__Work order__
Retype each of the entries below exactly as written.

__Source information__
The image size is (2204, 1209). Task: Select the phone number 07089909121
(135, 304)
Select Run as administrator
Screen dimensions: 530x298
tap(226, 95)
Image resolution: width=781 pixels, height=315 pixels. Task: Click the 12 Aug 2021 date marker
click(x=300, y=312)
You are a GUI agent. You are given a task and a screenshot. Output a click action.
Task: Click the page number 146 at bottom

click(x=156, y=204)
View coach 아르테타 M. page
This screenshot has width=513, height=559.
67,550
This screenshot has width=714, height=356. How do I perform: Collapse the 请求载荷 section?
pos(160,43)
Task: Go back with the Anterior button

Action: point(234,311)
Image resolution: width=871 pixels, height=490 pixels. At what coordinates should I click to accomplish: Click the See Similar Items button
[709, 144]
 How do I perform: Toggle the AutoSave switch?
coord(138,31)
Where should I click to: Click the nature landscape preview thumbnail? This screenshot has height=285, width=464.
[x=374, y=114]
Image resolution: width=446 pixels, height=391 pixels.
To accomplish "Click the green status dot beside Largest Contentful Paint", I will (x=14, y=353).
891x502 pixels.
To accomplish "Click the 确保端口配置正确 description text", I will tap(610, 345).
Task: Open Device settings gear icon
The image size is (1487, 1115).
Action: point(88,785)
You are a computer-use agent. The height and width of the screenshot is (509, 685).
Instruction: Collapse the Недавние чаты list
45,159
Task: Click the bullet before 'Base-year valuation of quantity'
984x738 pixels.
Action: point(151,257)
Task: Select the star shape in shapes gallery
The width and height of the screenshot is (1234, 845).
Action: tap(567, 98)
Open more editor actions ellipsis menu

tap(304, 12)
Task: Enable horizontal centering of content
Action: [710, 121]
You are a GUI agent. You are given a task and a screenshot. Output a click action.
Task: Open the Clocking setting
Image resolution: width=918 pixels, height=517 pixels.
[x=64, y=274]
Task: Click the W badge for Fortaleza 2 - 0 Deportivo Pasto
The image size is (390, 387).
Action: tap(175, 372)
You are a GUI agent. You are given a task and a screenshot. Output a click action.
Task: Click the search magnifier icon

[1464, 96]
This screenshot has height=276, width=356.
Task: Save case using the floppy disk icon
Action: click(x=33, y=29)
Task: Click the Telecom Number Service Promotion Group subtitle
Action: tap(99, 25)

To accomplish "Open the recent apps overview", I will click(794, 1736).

__Reply__
The image size is (2204, 1209). Task: Select the phone number 07089909121
(135, 304)
Select Run as administrator
Screen dimensions: 530x298
tap(226, 95)
Image resolution: width=781 pixels, height=315 pixels. Task: Click the 12 Aug 2021 date marker
click(x=300, y=312)
You are a GUI agent. You are given a task and a screenshot. Output a click action.
Task: Click the page number 146 at bottom

click(x=156, y=204)
View coach 아르테타 M. page
This screenshot has width=513, height=559.
67,550
This screenshot has width=714, height=356. How do I perform: Collapse the 请求载荷 section?
pos(160,43)
Task: Go back with the Anterior button

Action: point(234,311)
Image resolution: width=871 pixels, height=490 pixels. At what coordinates should I click to accomplish: Click the See Similar Items button
[709, 144]
 How do I perform: Toggle the AutoSave switch?
coord(138,31)
Where should I click to: Click the nature landscape preview thumbnail? This screenshot has height=285, width=464.
[x=374, y=114]
Image resolution: width=446 pixels, height=391 pixels.
To accomplish "Click the green status dot beside Largest Contentful Paint", I will (x=14, y=353).
891x502 pixels.
To accomplish "Click the 确保端口配置正确 description text", I will tap(610, 345).
Task: Open Device settings gear icon
The image size is (1487, 1115).
Action: point(88,785)
You are a computer-use agent. The height and width of the screenshot is (509, 685).
Instruction: Collapse the Недавние чаты list
45,159
Task: Click the bullet before 'Base-year valuation of quantity'
984x738 pixels.
Action: point(151,257)
Task: Select the star shape in shapes gallery
The width and height of the screenshot is (1234, 845).
Action: tap(567, 98)
Open more editor actions ellipsis menu

tap(304, 12)
Task: Enable horizontal centering of content
Action: [710, 121]
You are a GUI agent. You are given a task and a screenshot. Output a click action.
Task: Open the Clocking setting
Image resolution: width=918 pixels, height=517 pixels.
[x=64, y=274]
Task: Click the W badge for Fortaleza 2 - 0 Deportivo Pasto
The image size is (390, 387).
Action: tap(175, 372)
You are a GUI agent. You are given a task and a screenshot. Output a click action.
Task: Click the search magnifier icon

[1464, 96]
This screenshot has height=276, width=356.
Task: Save case using the floppy disk icon
Action: click(x=33, y=29)
Task: Click the Telecom Number Service Promotion Group subtitle
Action: tap(99, 25)

To accomplish "Open the recent apps overview", I will click(794, 1736).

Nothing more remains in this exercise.